I have been listening the the Breakthrough Institute and Joe Romm from Climate Progress bickering over a recent Nature article about the magnitude of carbon emissions cuts required and if our current path will get us to where we desperately need to go. Unfortunately, we seem to have constructed a circular firing squad, again, magnified by the hostile rhetoric tossed around. The real problem we have is that we are hitting a discontinuous period, one that we will live our lives in, one that is “Off-the-Charts”. Under Business-as-Usual, carbon emissions go through the roof and we stew in our own effluent. However, declining availability of conventional fossil fuels will raise both their price and the impact on the environment per unit of energy delivered. The problem is NOT Peak Oil, but rather Peak Habitat (for Humanity).

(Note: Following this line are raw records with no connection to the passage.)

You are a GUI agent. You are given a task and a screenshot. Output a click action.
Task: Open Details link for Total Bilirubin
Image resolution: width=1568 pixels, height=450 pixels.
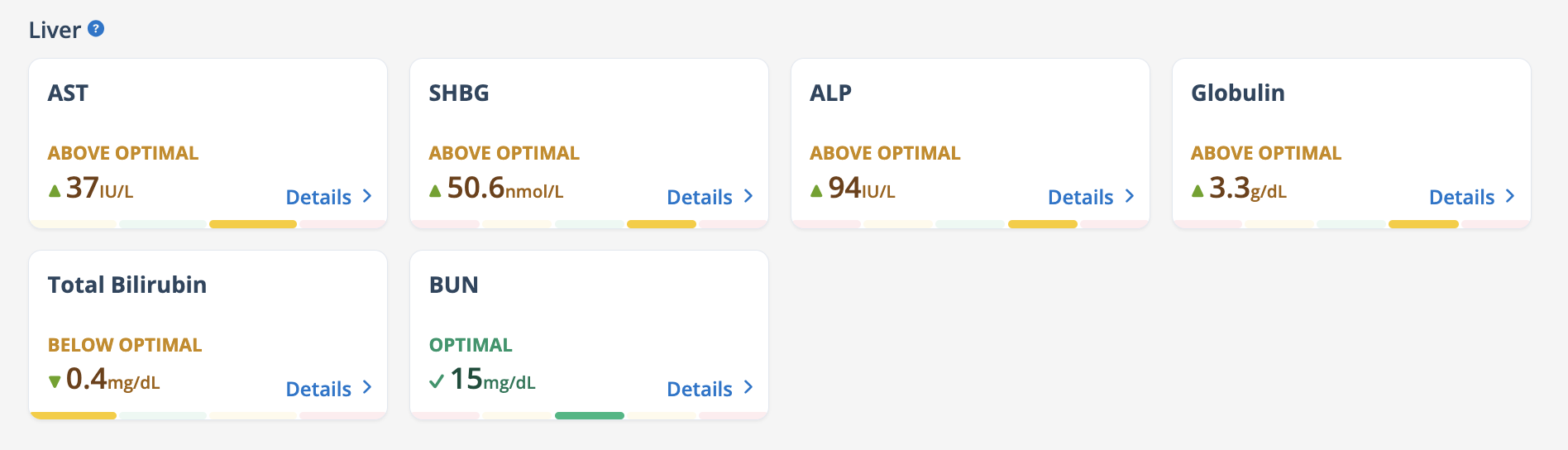[x=318, y=389]
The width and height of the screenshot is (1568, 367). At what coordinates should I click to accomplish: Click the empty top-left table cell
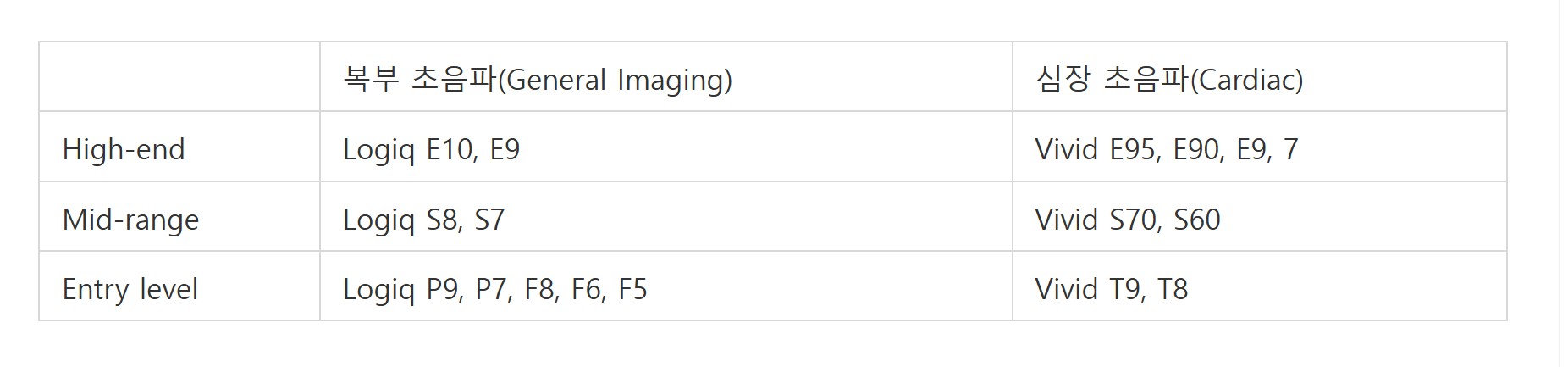(179, 77)
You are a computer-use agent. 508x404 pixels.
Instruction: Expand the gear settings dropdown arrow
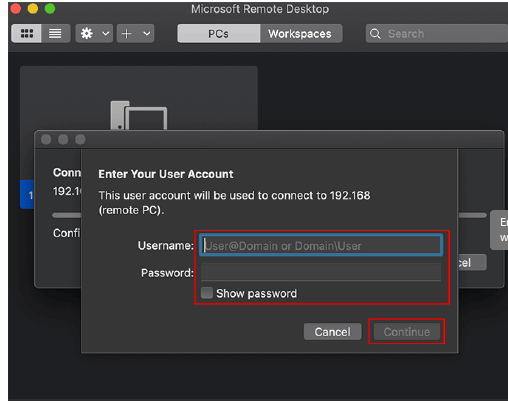pyautogui.click(x=105, y=34)
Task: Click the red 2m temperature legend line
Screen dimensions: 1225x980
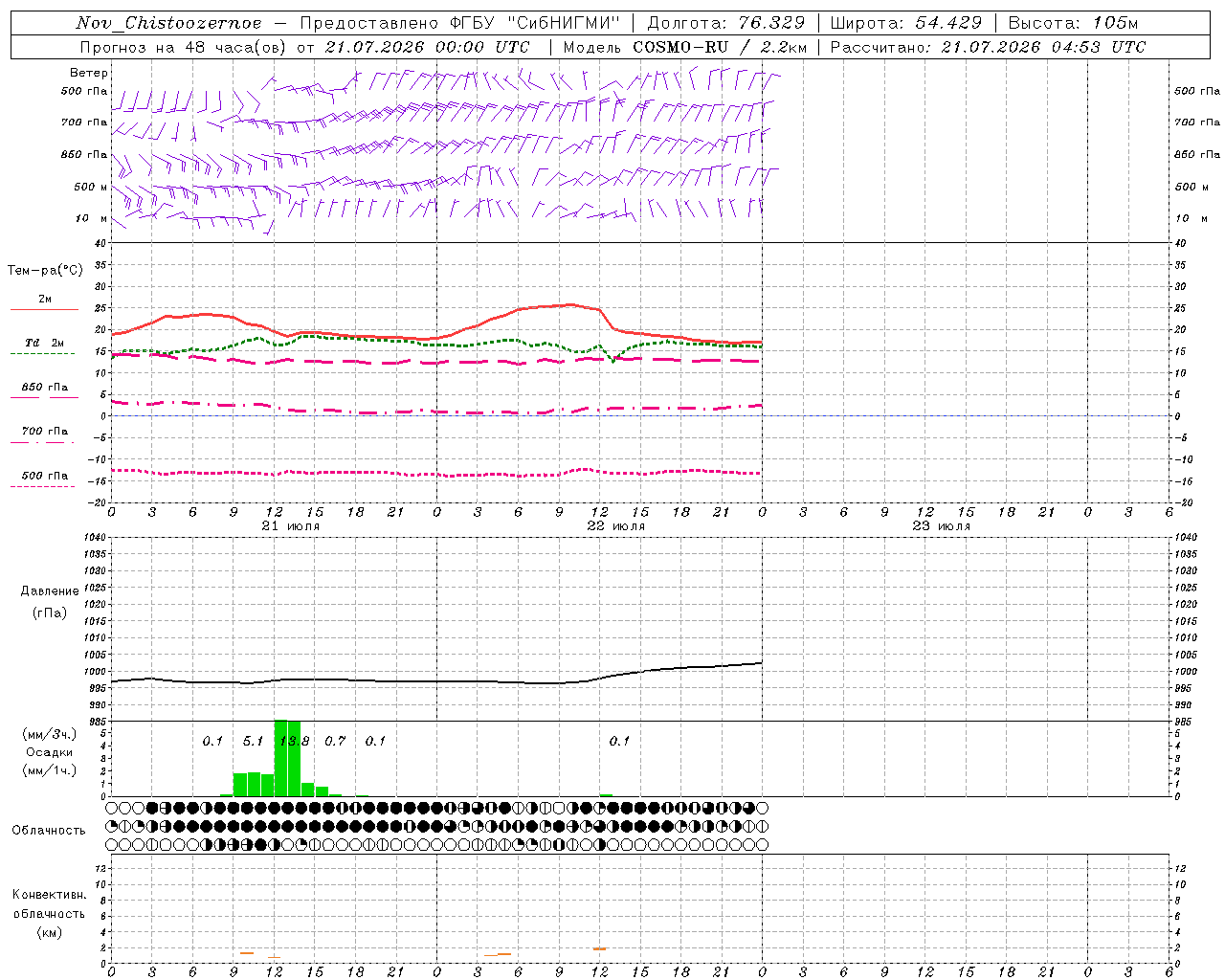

Then, we have the astounding growth in population (which is leveling off), in development, in the spread of information technology, the spread of pandemic disease, in the spread of low-cost weaponry and transnational criminal organizations, in the mapping of the human brain and the manufacturing of biological organisms, and of course the understanding of physics and nanotechnology. Head spinning yet?
Nobody “knows” what will happen in the future, however our best scientists have told us we need to eliminate and bring down carbon emissions to something closer to 350 parts per million C02, to avoid playing a coin toss of if we inherit a world worth living in. Scary, hell yes, it is.
However, what we need is NOT simply new, disruptive technology. In fact, it isn’t always political will. Sometimes, we need innovative solutions, to deploy the technology we have, to not using technology at all, new ways to connect, we need innovation in how we think as much as in what to build. I want to share something from an amazing project, WorldChanging:
“WorldChanging.com works from a simple premise: that the tools, models and ideas for building a better future lie all around us. That plenty of people are working on tools for change, but the fields in which they work remain unconnected. That the motive, means and opportunity for profound positive change are already present. That another world is not just possible, it’s here. We only need to put the pieces together…
Every link we post is informed by technology, but the new possibilities we cover aren’t just high-tech. Sure, we all need to understand the uses (and dangers) of advances like biotechnology, the Internet, ubiquitous computing, artificial intelligences, “open source” software and nano-materials. But we also need to know how best to collaborate, how to build coalitions and movements, how to grow communities, how to make our businesses live up to their highest potential and how to make the promise of democracy into a reality. We need to understand techniques as well as technologies, ideas as well as innovations. How we work together is as important as the tools we use. The Worldchanging Manifesto“
The Breakthrough Institute and Climate Progress have a common failing that, despite their individual brilliance, makes them miss an essential piece, one they share with the “Tired” environmentalism of the 70s. The federal government is run by politicians, who are followers, rather than leaders. They WILL follow us if we start to build a new sustainable world, new experts in sustainability, if we develop the Breakthrough THINKING that gets us to a fundamentally different world, one that charts its own path - not on any presenter’s graph. That is the true task the Campus Climate Challenge - developing the new generation of thinkers who can light the world up with brilliance for a bright green future - and can reshape the world through our understanding of systems, of open-source organizing and knowledge bases, of revolutionary new media technologies, of a collaborative rather than individual vision for the world. So give me a break.